Behind the scenes at Longwood University’s VP debate

Students, professors and other Farmville locals celebrate the vice presidential debate at a festival on Longwood University's quad. Tamar Hallerman/AJC

Students, professors and other Farmville locals celebrate the vice presidential debate at a festival on Longwood University’s quad. Tamar Hallerman/AJC

FARMVILLE, Va. — Tonight’s vice presidential debate is injecting a jolt of energy into this otherwise sleepy central Virginia college town.

As hundreds reporters poured into Longwood University’s health and fitness center — transformed into debate central with plushy red carpets and rows of workspace and television screens  — students, professors and townies rolled into the nearby quad for a festival celebrating the campus’ hosting gig.

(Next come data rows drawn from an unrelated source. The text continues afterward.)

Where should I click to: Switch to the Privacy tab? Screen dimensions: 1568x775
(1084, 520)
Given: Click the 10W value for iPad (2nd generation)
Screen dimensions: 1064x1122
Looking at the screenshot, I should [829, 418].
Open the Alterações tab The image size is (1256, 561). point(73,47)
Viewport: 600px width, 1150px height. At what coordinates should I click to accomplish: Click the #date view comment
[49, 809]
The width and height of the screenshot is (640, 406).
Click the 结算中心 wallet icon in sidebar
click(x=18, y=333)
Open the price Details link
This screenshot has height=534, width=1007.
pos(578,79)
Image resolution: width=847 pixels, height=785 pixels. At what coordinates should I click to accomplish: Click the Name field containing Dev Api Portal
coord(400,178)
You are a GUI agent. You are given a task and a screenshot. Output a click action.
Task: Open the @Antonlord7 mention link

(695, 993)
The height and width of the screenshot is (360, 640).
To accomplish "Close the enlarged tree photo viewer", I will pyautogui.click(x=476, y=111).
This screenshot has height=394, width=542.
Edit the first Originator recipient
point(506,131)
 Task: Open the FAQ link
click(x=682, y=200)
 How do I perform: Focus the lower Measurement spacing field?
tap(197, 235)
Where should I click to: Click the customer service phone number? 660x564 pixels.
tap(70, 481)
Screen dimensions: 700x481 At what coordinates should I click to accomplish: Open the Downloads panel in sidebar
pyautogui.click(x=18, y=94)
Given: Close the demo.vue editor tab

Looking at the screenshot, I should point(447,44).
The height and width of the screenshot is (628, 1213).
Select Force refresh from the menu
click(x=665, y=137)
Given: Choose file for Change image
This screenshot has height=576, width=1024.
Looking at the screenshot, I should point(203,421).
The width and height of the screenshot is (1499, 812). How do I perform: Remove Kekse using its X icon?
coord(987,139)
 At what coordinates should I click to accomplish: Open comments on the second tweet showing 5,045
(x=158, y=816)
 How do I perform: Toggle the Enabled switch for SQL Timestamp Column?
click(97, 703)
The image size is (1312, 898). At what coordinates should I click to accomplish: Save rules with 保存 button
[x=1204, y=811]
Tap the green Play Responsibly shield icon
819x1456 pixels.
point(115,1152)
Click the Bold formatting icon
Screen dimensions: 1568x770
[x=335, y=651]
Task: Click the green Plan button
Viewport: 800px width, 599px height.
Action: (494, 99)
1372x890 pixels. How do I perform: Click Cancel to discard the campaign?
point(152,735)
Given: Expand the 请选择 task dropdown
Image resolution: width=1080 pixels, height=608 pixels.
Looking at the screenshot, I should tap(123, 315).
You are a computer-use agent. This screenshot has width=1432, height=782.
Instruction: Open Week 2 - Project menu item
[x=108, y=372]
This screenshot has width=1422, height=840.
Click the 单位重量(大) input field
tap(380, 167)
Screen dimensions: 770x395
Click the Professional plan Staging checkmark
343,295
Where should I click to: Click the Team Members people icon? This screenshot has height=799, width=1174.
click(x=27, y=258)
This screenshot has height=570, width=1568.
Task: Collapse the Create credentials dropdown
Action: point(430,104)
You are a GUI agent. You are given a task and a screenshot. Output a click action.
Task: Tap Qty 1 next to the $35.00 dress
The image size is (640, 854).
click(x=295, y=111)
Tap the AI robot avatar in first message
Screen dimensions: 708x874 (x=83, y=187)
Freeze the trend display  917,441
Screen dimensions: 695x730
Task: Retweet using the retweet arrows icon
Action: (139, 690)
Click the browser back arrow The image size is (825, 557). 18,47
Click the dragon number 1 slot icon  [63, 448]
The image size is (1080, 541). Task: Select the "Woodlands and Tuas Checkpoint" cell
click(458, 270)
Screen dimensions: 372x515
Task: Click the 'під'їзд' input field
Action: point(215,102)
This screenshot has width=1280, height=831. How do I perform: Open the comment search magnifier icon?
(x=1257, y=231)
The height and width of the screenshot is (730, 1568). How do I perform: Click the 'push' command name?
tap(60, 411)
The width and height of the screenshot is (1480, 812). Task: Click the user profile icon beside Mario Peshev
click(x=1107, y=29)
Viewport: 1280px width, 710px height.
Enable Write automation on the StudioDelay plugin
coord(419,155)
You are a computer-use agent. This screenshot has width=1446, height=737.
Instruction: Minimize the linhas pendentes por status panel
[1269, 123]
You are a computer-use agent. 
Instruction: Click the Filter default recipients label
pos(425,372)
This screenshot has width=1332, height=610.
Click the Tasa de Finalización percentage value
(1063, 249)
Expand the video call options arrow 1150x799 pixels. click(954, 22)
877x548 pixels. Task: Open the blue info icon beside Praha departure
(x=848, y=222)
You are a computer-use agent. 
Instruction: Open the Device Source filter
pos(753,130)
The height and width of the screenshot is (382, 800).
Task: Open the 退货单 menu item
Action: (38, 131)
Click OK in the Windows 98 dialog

Longwood may be small, with a student body of about 5,000, but people were out in force on Tuesday afternoon. Only a select few students were able to snag tickets to the debate via a campus lottery, but many lined up to snag a debate-themed soccer scarf, a tradition typically reserved for the start of the new school year. The design of the scarf is being kept under lock and key until a formal unveiling shortly before the debate.

Students said they were excited that Longwood, a public school about 60 miles west of Richmond, is having its moment on the national stage.

“It’s crazy. It’s definitely making the campus seem very alive right now, which is cool after all the hard work they put into it and kind of being hard on students for the past few months,” said Emily Rossie, a senior from Leesburg, Va., referring to construction on campus. “This is actually rewarding.”

Students planned several events in the lead-up to the debate, including a civil rights walking tour (Farmville was home to many of the plaintiffs in the Brown v. Board of Education school desegregation case), university trivia and a panel event with former top campaign officials. On this sunny fall afternoon, the mood was festive as pop music blared on the quad and students played cornhole and chowed down on barbecue as they awaited the debate.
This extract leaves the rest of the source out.